▶ WHAT YOU HAVE TO DO:
Copy each line of the following data that contains "Cookies".

Saved entries:

────────────────────

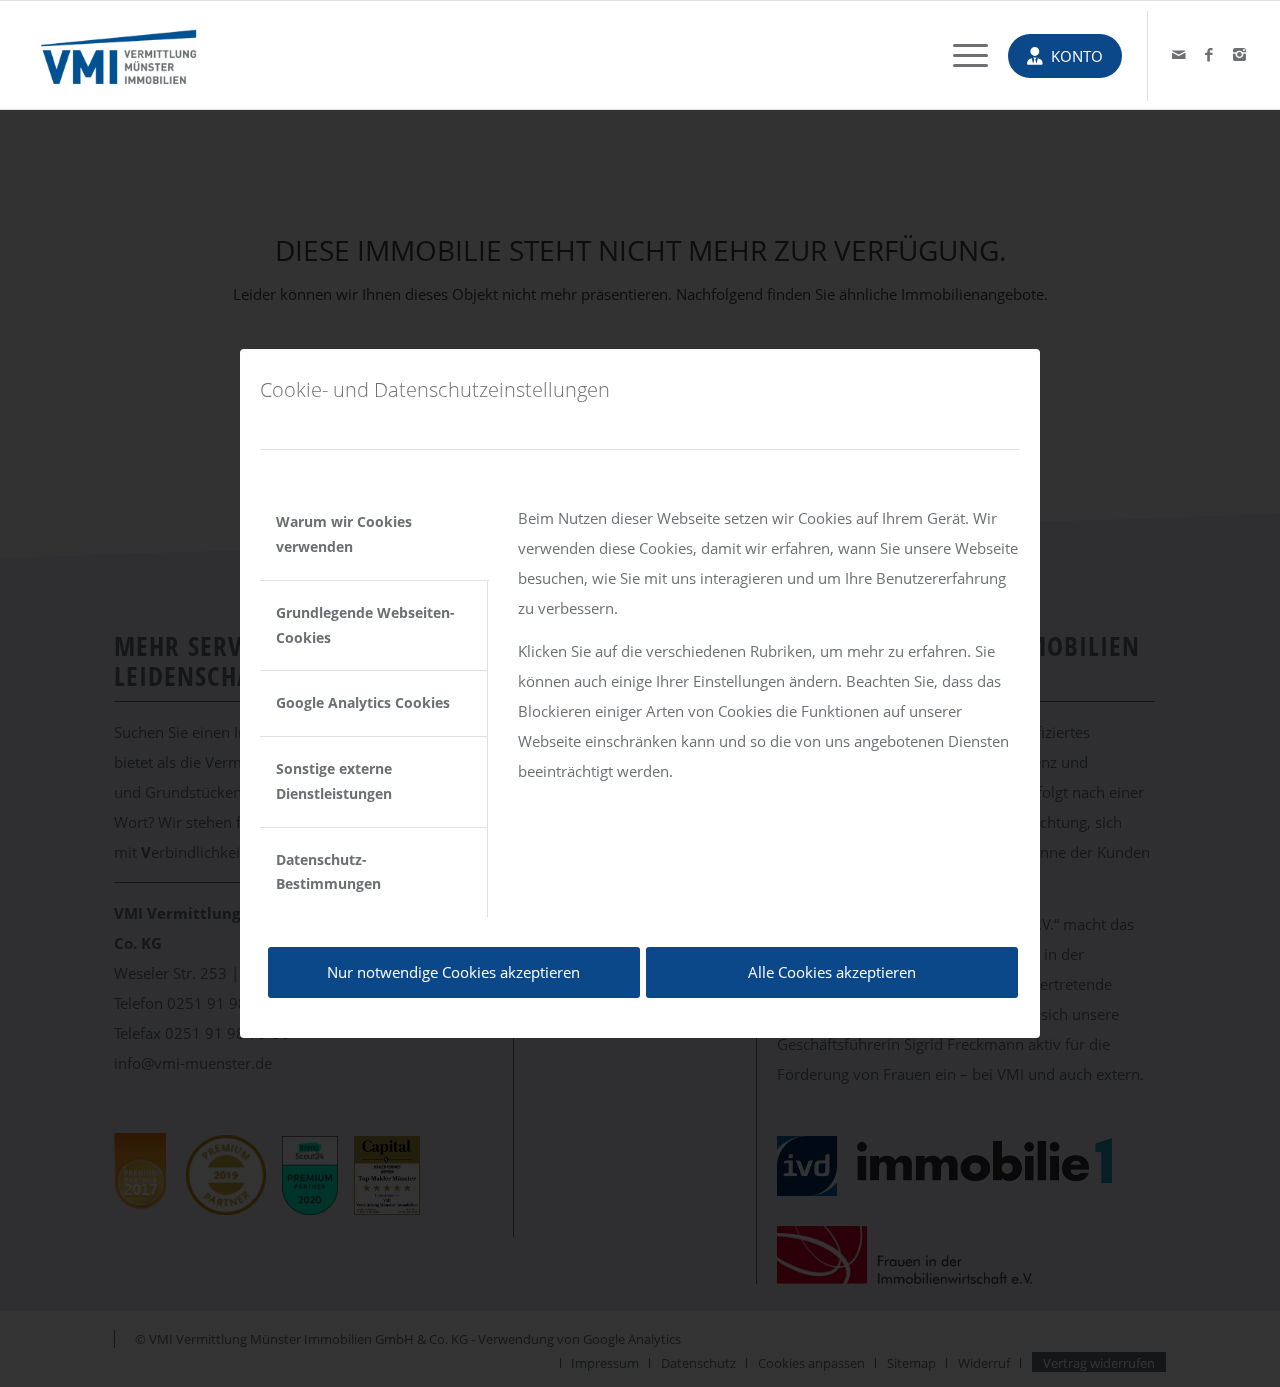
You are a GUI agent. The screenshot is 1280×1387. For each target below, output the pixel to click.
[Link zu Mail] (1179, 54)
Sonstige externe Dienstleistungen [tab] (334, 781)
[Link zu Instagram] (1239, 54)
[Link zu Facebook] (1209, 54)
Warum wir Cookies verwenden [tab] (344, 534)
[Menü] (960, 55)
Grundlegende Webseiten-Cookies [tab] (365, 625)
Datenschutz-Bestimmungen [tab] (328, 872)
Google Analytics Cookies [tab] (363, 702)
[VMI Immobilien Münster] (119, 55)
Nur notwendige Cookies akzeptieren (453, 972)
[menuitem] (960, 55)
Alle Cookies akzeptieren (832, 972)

────────────────────

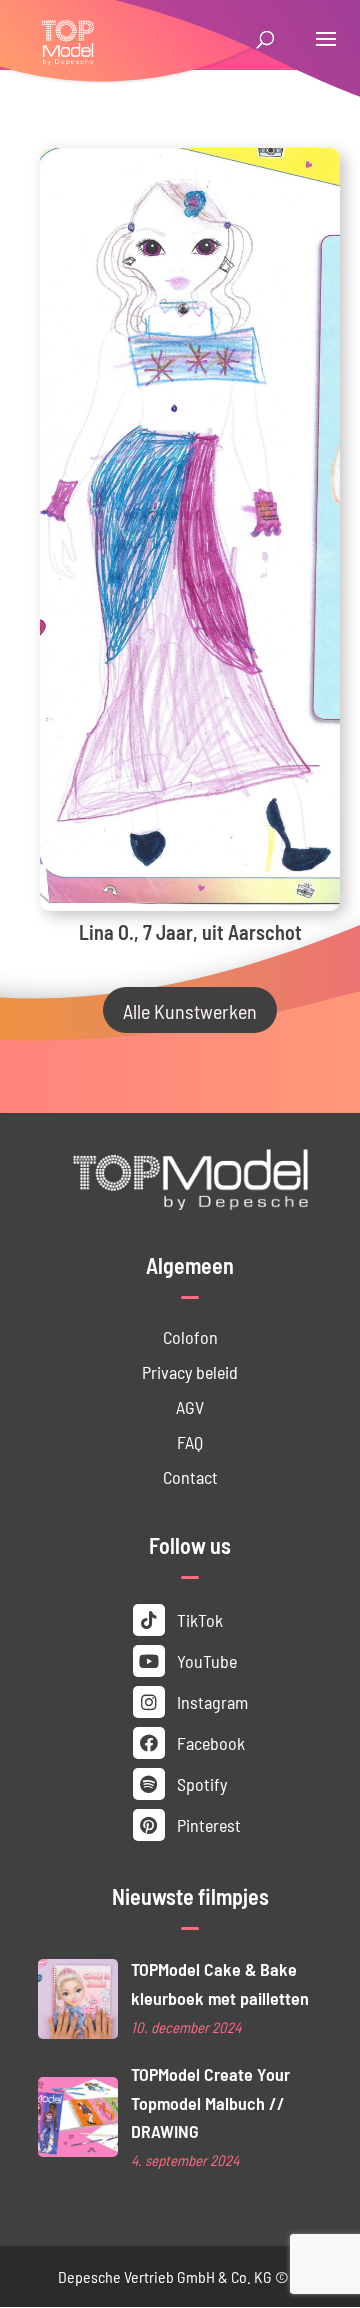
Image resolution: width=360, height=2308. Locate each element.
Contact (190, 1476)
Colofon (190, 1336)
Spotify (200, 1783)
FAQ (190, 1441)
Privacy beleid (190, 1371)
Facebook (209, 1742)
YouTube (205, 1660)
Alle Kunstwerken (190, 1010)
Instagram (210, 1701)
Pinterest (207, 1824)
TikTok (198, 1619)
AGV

────────────────────

▶ WRITTEN ANSWER:
Warum wir Cookies verwenden [tab] (344, 534)
Grundlegende Webseiten-Cookies [tab] (365, 625)
Google Analytics Cookies [tab] (363, 702)
Nur notwendige Cookies akzeptieren (453, 972)
Alle Cookies akzeptieren (832, 972)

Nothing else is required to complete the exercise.